Left unchecked, worry can squeeze the juice - all the happiness - out of life. Worry can also harm your health by raising your blood pressure and upsetting your body chemistry. The history of the word "worry" tells its own story. The word "worry" derives from an Old English word meaning "to strangle." Think about how apt that is. Have you ever felt strangled by your worries?
Without doubt, worry is a terrible thing, but is there any way to control worry? One powerful way to combat worry is to put it under a microscope - list each worry, and analyze the worries one at a time.
If you are troubled by worry, make a list of all your worries. Don't stop until you can't think of another worry. It is important that you not hold back any worries, however slight, or generalized, or even silly they may seem.
Categorize your worries. For each worry, ask yourself the following five questions.
1. Is this worry about a "small thing?" There is a Swedish Proverb, "Worry often gives a small thing a big shadow." Suppose the event you are worried about actually does happen - how bad would the consequences really be? For example if you are worried about forgetting part of your speech or about other people's reaction to a new item of clothing or hairstyle, consider the worst possible outcome. Suppose people actually did laugh at you? Is worrying about that worth jeopardizing your health and happiness?
2. Is this worry about something that is very unlikely to happen? Such as worrying about getting hit by lightning or bit by a shark. If you find yourself worrying about the possibility of a very unlikely event, some arithmetic and a stern talk with yourself may help. Yes, an asteroid could fall, a shark could bite, a bridge could collapse under you, and lightning could strike, but the odds are very very small. If you worry about that sort of thing, look up the odds and take reassurance from the huge numbers in your favor.

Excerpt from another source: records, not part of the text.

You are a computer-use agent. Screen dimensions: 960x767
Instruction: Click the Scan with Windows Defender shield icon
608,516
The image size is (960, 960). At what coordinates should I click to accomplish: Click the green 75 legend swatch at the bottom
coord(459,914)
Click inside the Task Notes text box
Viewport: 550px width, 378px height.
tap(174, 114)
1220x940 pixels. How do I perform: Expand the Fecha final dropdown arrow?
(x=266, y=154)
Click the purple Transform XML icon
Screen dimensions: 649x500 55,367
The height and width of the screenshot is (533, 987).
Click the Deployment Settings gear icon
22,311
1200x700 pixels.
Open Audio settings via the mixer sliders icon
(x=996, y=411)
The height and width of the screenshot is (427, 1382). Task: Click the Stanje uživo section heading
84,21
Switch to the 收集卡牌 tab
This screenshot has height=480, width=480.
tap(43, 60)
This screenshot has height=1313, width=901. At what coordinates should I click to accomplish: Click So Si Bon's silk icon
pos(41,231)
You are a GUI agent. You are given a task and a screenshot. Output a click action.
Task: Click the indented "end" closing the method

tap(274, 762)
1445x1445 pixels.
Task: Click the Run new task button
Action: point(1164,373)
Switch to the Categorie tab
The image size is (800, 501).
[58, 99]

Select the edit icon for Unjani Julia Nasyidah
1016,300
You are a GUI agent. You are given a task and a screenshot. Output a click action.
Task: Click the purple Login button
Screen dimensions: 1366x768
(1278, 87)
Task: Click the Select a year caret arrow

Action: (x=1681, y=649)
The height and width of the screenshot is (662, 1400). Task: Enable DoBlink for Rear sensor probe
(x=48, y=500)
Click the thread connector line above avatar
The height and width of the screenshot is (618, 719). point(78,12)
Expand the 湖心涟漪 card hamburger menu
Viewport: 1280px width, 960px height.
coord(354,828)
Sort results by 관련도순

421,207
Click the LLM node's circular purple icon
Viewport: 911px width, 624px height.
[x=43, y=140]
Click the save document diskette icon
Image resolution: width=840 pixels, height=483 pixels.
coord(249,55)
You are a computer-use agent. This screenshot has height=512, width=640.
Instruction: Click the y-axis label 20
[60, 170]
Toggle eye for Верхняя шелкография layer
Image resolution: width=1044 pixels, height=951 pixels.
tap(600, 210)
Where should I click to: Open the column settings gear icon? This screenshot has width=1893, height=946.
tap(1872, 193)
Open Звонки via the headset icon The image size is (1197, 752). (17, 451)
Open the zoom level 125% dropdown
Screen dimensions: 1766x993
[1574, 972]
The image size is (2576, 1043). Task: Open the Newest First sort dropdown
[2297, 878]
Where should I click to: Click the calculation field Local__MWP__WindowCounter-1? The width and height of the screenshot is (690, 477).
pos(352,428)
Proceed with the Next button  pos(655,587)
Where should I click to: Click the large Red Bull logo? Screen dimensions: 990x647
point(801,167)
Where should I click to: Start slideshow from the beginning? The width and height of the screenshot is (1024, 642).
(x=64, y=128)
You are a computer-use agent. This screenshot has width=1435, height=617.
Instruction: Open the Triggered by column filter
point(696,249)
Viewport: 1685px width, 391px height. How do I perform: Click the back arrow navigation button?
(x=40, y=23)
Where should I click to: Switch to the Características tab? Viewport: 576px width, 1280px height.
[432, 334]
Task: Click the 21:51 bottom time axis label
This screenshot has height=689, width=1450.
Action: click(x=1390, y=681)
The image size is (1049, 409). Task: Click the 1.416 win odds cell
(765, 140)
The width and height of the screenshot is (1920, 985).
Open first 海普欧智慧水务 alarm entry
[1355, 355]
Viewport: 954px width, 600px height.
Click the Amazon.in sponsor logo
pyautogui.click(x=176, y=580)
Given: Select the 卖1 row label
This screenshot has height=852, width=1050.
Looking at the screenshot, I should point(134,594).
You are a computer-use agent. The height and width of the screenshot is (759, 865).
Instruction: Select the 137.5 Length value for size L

3. Is this worry about something inevitable? For example you might worry about the fact that you are aging and will die some day. It is true that you will die, and it is true that you can't know on which particular day you will die. These kinds of worries are especially challenging. If you have a strong faith in a higher power, prayer is a powerful answer. Whatever your beliefs, fear of the inevitable can be addressed with a stern conversation with yourself about the futility of such worrying. More practically, keep active and focus your energies on challenging projects, interesting people, and being of compassionate service to those less fortunate than yourself.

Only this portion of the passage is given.